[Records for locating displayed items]

____________________

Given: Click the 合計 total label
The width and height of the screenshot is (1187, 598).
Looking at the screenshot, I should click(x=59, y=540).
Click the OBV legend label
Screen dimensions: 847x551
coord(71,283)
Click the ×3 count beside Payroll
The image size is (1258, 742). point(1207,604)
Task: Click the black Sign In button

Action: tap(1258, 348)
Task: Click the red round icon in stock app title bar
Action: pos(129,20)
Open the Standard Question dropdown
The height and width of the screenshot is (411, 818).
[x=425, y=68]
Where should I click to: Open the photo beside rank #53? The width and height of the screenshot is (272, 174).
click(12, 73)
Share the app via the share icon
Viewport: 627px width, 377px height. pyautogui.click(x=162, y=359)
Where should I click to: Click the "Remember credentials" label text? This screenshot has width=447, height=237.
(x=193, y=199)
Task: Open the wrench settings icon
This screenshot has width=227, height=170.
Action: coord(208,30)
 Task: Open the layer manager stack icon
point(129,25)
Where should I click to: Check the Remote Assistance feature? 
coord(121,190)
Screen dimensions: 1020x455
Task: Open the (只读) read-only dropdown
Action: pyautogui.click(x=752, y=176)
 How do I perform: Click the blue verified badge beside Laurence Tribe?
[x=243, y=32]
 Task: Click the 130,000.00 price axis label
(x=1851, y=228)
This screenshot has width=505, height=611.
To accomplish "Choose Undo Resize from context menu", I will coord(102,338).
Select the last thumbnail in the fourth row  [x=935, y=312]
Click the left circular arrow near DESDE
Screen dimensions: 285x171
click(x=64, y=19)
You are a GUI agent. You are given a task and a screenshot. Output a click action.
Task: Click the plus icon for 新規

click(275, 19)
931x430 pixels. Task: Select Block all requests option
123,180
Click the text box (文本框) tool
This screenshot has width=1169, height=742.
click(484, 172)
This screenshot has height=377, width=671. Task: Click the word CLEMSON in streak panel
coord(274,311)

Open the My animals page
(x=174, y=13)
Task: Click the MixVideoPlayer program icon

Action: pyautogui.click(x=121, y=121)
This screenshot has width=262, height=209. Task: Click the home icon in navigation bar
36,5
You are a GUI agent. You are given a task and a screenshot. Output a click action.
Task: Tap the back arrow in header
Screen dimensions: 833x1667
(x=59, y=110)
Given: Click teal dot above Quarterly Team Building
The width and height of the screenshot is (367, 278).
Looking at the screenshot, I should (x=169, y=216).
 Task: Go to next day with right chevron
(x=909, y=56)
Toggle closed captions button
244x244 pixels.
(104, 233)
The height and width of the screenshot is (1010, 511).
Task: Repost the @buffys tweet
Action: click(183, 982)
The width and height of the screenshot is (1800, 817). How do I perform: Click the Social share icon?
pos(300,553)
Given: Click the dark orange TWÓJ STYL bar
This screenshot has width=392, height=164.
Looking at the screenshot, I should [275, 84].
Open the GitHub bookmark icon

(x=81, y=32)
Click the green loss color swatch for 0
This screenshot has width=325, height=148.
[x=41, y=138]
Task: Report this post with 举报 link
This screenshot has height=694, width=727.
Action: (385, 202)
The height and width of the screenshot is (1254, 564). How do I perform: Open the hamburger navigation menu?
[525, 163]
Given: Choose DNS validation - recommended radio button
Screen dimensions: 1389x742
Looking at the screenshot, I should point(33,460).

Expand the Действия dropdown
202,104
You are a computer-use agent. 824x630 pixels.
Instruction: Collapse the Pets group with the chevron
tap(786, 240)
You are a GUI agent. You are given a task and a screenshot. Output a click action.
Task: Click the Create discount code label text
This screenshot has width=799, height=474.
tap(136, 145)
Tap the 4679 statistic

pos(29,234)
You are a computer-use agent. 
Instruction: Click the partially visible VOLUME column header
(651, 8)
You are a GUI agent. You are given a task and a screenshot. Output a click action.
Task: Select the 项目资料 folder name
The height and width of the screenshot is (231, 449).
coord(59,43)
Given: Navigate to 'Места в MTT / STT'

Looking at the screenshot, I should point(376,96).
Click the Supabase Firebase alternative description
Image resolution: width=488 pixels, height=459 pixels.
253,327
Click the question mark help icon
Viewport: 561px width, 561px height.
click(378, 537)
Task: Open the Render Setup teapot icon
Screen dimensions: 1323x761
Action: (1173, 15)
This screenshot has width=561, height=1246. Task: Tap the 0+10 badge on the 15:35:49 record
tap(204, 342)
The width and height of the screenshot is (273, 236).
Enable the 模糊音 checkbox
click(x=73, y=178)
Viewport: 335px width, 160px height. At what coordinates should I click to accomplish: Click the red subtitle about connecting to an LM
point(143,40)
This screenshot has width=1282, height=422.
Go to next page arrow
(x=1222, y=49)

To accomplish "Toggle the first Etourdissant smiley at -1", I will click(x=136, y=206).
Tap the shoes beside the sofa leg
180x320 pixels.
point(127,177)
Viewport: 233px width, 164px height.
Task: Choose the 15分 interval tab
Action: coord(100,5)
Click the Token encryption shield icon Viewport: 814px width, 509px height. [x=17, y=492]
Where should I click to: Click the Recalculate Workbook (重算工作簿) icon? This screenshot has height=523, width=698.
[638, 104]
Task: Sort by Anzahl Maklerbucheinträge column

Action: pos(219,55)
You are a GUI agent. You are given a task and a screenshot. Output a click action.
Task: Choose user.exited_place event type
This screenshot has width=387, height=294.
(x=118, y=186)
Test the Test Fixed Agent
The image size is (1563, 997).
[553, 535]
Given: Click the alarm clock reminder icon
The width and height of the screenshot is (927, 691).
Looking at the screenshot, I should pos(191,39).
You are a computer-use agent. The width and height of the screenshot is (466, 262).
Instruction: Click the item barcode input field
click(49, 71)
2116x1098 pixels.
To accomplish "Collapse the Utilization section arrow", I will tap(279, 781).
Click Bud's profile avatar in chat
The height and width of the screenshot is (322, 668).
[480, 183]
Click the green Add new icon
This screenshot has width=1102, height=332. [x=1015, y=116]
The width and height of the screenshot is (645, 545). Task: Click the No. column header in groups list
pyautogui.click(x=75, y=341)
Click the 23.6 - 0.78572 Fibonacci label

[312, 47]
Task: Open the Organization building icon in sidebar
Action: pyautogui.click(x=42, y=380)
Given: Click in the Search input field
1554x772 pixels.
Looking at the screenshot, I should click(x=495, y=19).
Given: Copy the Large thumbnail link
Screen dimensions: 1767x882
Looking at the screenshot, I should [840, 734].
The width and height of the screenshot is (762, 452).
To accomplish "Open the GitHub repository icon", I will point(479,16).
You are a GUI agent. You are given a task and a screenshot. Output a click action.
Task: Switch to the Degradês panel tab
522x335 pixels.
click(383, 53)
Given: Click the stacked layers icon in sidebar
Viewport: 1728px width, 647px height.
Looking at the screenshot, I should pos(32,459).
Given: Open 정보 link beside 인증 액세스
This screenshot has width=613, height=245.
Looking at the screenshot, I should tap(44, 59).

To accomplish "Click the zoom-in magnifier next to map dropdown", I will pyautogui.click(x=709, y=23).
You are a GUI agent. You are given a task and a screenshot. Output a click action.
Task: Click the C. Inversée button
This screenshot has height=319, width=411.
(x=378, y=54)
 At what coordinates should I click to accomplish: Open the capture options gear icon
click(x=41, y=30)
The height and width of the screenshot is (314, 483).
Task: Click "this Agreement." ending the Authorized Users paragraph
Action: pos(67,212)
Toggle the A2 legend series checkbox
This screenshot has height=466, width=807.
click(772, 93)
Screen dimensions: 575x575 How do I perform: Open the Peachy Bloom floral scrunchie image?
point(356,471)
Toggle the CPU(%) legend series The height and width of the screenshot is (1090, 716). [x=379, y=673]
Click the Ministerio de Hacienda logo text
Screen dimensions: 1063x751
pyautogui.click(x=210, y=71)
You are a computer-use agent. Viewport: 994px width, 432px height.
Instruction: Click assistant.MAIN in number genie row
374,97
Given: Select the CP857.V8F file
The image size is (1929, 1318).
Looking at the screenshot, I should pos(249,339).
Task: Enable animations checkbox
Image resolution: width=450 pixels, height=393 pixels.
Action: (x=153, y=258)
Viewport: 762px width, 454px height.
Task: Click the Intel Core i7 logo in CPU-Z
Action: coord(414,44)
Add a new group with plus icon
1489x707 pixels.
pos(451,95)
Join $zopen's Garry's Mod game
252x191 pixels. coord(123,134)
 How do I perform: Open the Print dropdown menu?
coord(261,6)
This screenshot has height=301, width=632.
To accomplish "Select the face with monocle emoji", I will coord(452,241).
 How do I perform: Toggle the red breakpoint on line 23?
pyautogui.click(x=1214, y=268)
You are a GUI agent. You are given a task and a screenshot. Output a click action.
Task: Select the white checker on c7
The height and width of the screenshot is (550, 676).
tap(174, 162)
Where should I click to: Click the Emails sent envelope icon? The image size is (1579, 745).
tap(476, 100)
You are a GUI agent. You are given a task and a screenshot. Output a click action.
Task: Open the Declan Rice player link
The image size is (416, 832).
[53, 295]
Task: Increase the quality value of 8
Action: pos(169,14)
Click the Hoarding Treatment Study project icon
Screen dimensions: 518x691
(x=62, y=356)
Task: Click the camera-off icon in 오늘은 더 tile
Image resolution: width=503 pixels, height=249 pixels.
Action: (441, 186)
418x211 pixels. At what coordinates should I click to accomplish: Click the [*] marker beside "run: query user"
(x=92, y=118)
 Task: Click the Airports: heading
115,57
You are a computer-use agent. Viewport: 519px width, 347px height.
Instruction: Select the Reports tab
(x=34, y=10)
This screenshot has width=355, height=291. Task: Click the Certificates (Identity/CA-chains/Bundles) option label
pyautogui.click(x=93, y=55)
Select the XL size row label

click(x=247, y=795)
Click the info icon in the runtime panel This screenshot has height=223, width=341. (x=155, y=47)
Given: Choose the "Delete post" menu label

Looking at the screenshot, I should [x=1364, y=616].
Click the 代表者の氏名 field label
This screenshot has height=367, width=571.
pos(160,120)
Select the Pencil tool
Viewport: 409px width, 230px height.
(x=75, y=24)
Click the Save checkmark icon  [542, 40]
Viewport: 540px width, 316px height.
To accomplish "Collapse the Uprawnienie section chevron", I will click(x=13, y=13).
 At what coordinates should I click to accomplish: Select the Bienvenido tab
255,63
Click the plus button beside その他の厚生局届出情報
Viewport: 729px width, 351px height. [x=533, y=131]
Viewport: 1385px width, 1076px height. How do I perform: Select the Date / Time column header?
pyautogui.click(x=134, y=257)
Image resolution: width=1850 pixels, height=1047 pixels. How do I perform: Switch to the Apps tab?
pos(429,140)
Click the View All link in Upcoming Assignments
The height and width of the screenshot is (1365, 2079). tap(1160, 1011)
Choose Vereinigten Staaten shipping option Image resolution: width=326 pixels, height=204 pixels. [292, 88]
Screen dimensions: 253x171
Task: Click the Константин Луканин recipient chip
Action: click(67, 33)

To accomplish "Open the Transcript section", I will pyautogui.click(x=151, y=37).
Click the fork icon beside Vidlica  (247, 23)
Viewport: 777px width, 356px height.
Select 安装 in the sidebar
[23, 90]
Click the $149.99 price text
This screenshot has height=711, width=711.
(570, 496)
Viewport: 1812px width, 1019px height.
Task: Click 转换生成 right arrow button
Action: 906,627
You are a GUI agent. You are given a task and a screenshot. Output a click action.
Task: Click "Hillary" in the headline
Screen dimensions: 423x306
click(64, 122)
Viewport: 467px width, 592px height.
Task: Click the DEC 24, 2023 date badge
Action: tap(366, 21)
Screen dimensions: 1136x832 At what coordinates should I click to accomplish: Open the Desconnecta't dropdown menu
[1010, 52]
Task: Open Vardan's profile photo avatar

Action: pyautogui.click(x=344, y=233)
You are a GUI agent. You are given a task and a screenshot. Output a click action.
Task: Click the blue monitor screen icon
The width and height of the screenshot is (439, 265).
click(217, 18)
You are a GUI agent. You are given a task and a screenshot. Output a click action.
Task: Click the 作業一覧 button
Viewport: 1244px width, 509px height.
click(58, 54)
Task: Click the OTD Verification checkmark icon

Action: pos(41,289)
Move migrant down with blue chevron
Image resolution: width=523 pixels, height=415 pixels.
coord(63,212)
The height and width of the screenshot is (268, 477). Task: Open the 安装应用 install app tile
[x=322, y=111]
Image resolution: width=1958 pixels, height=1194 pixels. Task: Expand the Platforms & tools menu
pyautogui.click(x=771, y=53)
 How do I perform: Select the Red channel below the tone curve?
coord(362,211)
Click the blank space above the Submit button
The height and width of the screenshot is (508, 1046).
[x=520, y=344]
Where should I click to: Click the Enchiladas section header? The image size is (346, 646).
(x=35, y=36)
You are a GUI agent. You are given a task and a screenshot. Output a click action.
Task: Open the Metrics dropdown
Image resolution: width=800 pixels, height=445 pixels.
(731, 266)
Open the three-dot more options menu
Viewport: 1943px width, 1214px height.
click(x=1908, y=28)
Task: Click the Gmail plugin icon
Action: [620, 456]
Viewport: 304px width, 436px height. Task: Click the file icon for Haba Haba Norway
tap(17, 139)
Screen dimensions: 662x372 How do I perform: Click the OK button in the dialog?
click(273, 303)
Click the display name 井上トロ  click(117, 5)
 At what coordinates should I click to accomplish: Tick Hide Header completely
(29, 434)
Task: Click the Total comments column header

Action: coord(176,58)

____________________

**Exercise aim**
Copy the stretch of records from the line containing "This screenshot has width=1282, height=422." through the line containing "will click(x=136, y=206).", changing "next page" to "previous page" and leaving everything else as it is.

**Exercise result**
This screenshot has width=1282, height=422.
Go to previous page arrow
(x=1222, y=49)

To accomplish "Toggle the first Etourdissant smiley at -1", I will click(x=136, y=206).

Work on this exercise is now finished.